To mitigate the debt interest burden, government is focusing on production to enhance domestic revenue collection, he said.
“This is coupled with the implementation of the Domestic Revenue Mobilisation Strategy that is expected to broaden the tax base; improve tax compliance, strengthen the capacity for revenue mobilisation and improve non tax revenue collection,” Chithyola Banda said.
In specific allocation, education and skills development has received the highest funding at K1.3 trillion.
The second highest allocation is for health and population sector with a total budget of K741.05 billion.
Agriculture sector ranks third with an allocation of K693.3 billion. This comprises K131.6 billion for Affordable Input Programme (AIP); K99.5 billion for irrigation development; K70 billion for Farm Input Loan Program administered by Neef; K60 billion for maize purchases; K53.1 billion for Admarc recapitalisation; and K38.3 billion for mega farms.
The budget has also made a provision of K10 billion for recruitment and K176 billion for general salary increment.
Among the winners in the budget are people who consume bread and second hand clothes as the budget has removed VAT on the commodities.
Government has also raised the monthly stipend for graduate interns from K80,000 to K150,000 and has allocated K2 billion to recapitalize the Youth Innovation Fund to support young entrepreneurs and innovators.

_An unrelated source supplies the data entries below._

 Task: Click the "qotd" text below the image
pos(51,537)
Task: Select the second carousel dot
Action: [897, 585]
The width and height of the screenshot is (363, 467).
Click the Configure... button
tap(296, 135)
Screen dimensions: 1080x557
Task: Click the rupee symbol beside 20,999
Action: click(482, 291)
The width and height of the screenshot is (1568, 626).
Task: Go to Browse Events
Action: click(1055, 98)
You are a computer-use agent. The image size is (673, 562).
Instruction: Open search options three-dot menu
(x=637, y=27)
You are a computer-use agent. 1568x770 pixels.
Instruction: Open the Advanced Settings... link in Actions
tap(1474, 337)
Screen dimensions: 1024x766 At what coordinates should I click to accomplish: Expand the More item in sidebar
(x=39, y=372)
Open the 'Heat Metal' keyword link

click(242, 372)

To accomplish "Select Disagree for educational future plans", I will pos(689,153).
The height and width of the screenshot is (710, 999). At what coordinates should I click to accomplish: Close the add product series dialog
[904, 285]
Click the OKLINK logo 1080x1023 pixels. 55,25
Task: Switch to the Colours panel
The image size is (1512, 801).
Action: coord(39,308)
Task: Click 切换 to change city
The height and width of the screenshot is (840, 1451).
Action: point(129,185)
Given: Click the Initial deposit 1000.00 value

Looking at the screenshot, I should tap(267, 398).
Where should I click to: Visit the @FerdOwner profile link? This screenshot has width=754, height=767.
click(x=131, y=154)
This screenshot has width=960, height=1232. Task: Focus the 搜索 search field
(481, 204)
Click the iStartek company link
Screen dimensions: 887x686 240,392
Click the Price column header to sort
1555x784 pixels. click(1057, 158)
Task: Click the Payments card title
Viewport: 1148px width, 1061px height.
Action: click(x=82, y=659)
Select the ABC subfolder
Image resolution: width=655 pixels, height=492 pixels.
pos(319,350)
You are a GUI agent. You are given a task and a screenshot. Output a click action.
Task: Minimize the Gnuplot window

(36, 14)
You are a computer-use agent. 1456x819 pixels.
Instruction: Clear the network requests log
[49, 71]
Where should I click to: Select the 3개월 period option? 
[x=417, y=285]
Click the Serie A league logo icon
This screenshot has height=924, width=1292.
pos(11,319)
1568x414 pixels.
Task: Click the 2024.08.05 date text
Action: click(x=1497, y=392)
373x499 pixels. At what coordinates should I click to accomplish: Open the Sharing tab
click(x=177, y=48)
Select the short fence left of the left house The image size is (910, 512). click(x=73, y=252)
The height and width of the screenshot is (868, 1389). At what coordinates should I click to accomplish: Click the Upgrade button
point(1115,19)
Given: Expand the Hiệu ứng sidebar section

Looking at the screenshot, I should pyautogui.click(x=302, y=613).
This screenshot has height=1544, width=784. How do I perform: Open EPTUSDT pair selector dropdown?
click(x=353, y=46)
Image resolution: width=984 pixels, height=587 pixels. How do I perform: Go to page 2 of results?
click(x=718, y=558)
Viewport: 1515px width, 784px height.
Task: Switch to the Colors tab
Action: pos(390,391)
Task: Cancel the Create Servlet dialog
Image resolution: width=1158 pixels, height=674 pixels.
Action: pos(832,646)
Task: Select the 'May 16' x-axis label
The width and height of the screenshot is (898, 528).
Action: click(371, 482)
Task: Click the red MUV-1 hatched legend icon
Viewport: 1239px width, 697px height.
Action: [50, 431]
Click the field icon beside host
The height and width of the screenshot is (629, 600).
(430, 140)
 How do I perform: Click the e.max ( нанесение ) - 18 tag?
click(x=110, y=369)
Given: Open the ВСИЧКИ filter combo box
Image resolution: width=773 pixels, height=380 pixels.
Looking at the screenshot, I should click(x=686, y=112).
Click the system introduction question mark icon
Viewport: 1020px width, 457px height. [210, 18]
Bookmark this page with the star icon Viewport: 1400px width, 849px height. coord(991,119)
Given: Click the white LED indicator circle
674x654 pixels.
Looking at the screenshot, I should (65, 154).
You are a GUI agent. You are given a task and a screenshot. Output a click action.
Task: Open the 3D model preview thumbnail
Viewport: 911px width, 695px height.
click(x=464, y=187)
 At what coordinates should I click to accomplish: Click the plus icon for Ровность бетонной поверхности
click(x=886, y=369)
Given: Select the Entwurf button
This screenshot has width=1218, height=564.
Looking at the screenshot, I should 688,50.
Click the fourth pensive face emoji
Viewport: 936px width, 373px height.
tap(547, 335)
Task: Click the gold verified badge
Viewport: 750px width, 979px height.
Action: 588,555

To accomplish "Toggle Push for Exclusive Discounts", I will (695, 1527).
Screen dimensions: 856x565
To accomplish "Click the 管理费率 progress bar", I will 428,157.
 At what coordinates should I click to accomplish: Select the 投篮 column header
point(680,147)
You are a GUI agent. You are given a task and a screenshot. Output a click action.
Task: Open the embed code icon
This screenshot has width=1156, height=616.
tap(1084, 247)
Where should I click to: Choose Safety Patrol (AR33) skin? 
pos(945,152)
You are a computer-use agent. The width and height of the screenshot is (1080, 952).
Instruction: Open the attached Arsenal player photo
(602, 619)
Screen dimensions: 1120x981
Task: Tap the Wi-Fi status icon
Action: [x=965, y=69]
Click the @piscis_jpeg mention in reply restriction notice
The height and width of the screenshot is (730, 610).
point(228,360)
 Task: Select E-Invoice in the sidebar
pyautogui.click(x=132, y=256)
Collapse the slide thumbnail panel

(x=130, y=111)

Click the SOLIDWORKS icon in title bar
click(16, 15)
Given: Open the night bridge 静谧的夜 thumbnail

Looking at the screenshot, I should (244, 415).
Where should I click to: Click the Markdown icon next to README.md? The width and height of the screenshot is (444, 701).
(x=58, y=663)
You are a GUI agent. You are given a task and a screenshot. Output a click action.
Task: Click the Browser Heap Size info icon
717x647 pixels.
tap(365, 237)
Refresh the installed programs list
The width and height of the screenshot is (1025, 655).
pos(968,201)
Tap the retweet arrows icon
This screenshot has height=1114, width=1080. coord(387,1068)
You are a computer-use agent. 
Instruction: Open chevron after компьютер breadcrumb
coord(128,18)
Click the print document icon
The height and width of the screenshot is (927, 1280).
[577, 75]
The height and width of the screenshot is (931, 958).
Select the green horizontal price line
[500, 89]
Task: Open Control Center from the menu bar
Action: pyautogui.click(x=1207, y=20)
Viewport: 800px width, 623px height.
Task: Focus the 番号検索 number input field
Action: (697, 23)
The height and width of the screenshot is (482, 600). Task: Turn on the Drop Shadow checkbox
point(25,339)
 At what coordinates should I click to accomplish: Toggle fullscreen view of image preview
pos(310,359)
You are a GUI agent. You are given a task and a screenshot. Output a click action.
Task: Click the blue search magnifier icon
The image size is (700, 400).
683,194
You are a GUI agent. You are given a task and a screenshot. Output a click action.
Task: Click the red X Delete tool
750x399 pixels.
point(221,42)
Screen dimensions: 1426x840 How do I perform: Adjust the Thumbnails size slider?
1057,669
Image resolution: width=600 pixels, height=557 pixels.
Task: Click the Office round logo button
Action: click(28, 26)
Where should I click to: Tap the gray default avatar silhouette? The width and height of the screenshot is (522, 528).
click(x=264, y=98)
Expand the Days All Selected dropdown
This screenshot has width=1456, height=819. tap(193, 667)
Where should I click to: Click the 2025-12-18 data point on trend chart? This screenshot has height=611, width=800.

Chithyola Banda has also allocated K162.9 billion to the Malawi Electoral Commission (Mec) to enable it manage the September 16 elections.
“These resources are specifically for polling and all the remaining activities in the electoral process. The allocation represents an increase of 207 percent from the 2024-25 revised provision of K53.1 billion,” he said.

Director General for National Planning Commission (NPC) Thomas Munthali said while there can never be a perfect budget, this financial plan shows significant efforts in aligning to the Malawi 2063.
It also focuses on the productive sectors of agriculture, tourism, mining and manufacturing so that Malawi can create wealth to fund her development primarily aspirations.
“The reality is that increasing the fiscal space, ensuring price stabilisation, having abundance of forex and dealing with the unsustainable debt, will require a nation that is producing more and not relying on begging or borrowing.
“We need a private sector that is enabled and a state that intervenes through a developmental state philosophy where market failures exist,” he said.
He further that said although the strategies for promoting manufacturing did not come out clearly, it is worthy applauding that the authorities are focusing on the sector.
“The budget allocations to the mining and tourism sectors may not be that much nominally [but] increasing allocation to them by 160 percent and 192 percent respectively sends a good signal that government is committed to supporting those sectors,” he said.
Executive Director for Malawi Local Government Association (Málga) Executive Director Hadrod Mkandawire described the budget as ambitious but fell short on local government requirements.
“As local government sector, we regret that the meaningful fiscal devolution continues to drag,” he said.
He added: “Much as we were excited by the minister’s posture in his preamble when presenting the Local Government Authorities’ budget, where he re-emphasised that it’s the government’s policy to strengthen fiscal devolution, we have noted a glaring mismatch with the actual budget allocations to Local Government Authorities.
“For instance, while the national budget allocation for development is at K2 trillion, only K140.5 billion has been allocated to Local Government Authorities for development, representing only seven percent of the national development estimates.”
Health rights activist, Maziko Matemba said the budget has revised backwards the health budget to 9.4 percent amidst uncertainty in the global health financing by major donor countries.
This, he said, needs a serious look in the Committee of Supply.